Wear a crown to ward off a narcissist.Sometimes narcissism comes from institutionalized oppression.  This is a story that happened to me long ago.  I married young the first time around between my sophomore  and junior years at the University of Pennsylvania, at age 18. We had 2 children and a marriage of 5 years.

This is a story of my eyes being opened, just as many  have eyes opened when the narcissism of life strikes.

The Welfare Queen

Divorced, two kids, mid 20s, and recently moved to Palo Alto, California where the promised teaching job was nowhere to be found.

We rented the first floor of a large house not too far from Stanford.  It had two bedrooms and one bath, a large living room and a kitchen. I was running out of money when a letter from the children’s father brought depressing news: no child support.  I had already sold jewelry to pay off my student loans and buy food and was getting desperate so I decided to apply for food stamps.  At that time you paid a certain amount of money and received a certain amount of food stamps.   I gave them my financials, they told me how much to pay, and mailed the food stamps.

Fast forward a month.  My cousin came to town and stayed with us. We had a lot of catching up to do and at some point I told him about the food stamps. He was curious and asked about the process I went through, how much I told them I had in assets or income, and how much they charged me. He asked to look at the paperwork. He said, “They overcharged you. Call your worker, get an emergency appointment and let’s go talk to them.”

Go talk to welfare workers and tell them they are wrong and owe me money?  It sounds  like a crazy idea.  And had my cousin been anyone but the Director of the National Food Stamp Program at the Department of Agriculture, I would agree with you.

But there it was, this unlikely combination: the man who ran the program and a beneficiary of the program.

__INSTRUCTIONS__:
- A) List the rooms of the rented first floor described in the food stamps essay.
- B) Answer these questions from the food stamps essay:
(i) How old was the narrator when first married?
(ii) What had the narrator already sold to pay off student loans and buy food?
(iii) What position did the cousin hold?
- C) Rewrite the stretch of the food stamps essay from "Go talk to welfare workers" through "agree with you.", replacing "crazy" with "foolish".

__PROVIDED MATERIAL__:
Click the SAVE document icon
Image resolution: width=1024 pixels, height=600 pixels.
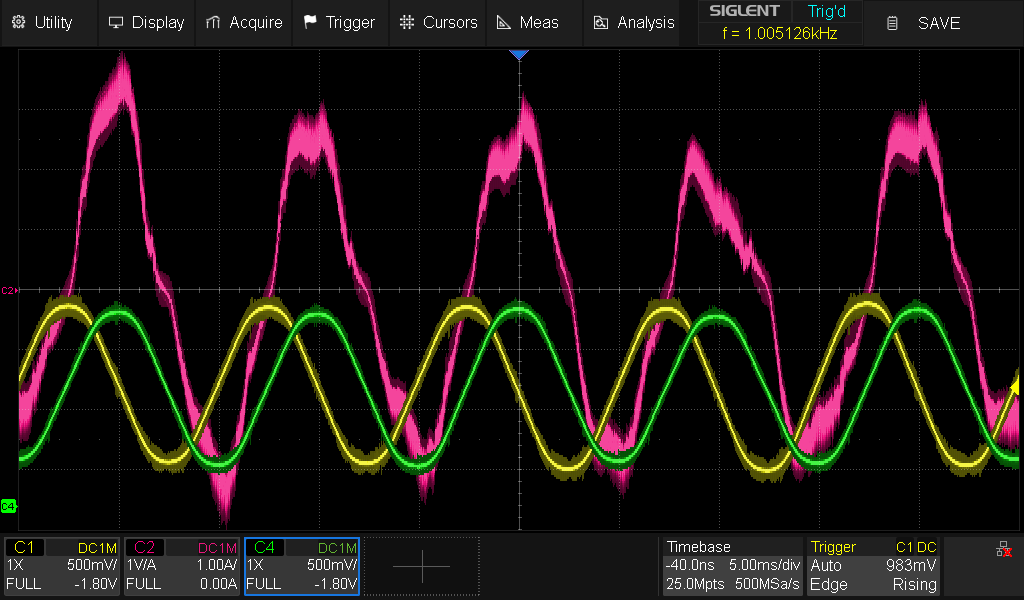click(892, 23)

__ANSWER LIST__:
- A) Two bedrooms, one bath, a large living room, and a kitchen.

- B)
(i) 18.
(ii) Jewelry.
(iii) Director of the National Food Stamp Program at the Department of Agriculture.

- C)
Go talk to welfare workers and tell them they are wrong and owe me money?  It sounds  like a foolish idea.  And had my cousin been anyone but the Director of the National Food Stamp Program at the Department of Agriculture, I would agree with you.